Комсомольцы-школьники теперь вели уже пропаганду на деревне. Под Пасху, под
Рождество, вообще под большие религиозные праздники комсомольцы-школьники
устраивали вечера в Народном доме, посвященные антирелигиозной пропаганде.
Крестьяне постарше отплевывались, возмущались бессовестным кощунством
молодежи, девки же и молодые ребята рады были всякому зрелищу и посещали
Народный дом. Иногда в сочельник молодежь гуртом отправлялась в церковь,
пела кощунственные песни в ограде под окнами церкви, в то время как внутри
шла служба...
И все чаще и чаще в голову закрадывалась мысль: "Хорошо ли я сделала, что
организовала школы? Не было ли все это страшной, непоправимой ошибкой?"
Я отводила душу в музее.
В праздники мы пропускали несколько сот посетителей через музей:
советские служащие, рабочие, красноармейцы, учащиеся.

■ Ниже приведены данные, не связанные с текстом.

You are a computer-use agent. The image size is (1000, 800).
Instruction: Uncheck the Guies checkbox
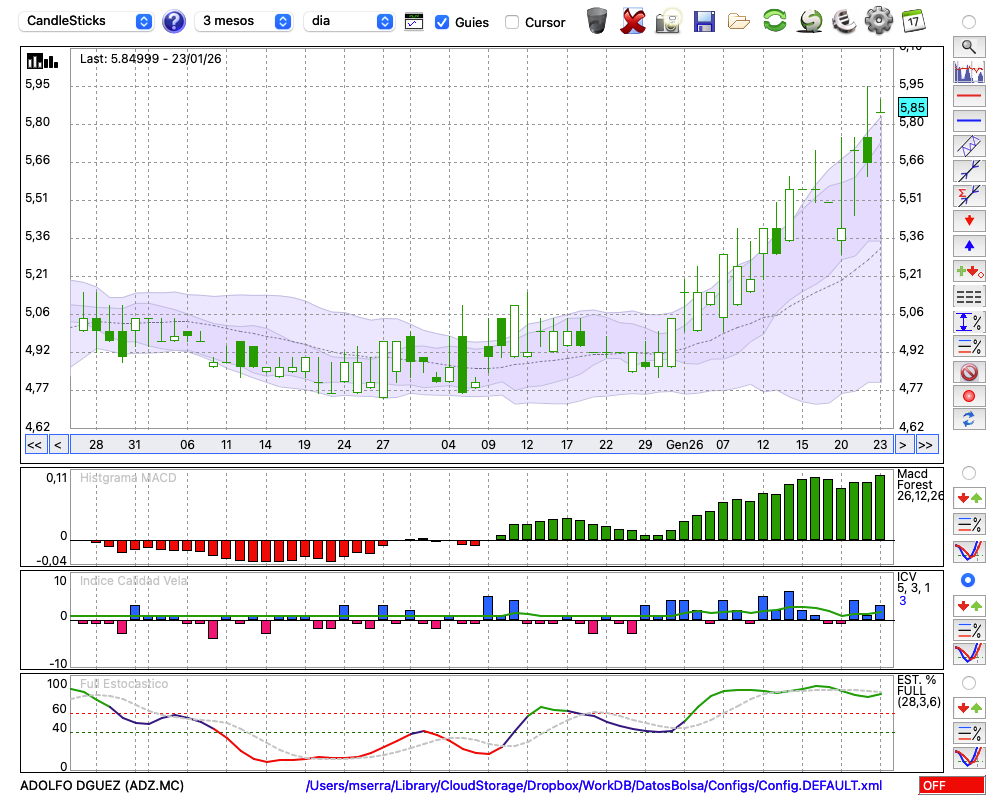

Пропускались посетители группами не более двадцати человек. Шума не
допускалось. Старик Илья Васильевич вел книгу записей.
- Пожалуйста, товарищи, из уважения к памяти Льва Николаевича снимите
головные уборы! - говорил он.
Это сразу же создавало какое-то особое настроение торжественности.
Самые серьезные посетители - рабочие и красноармейцы.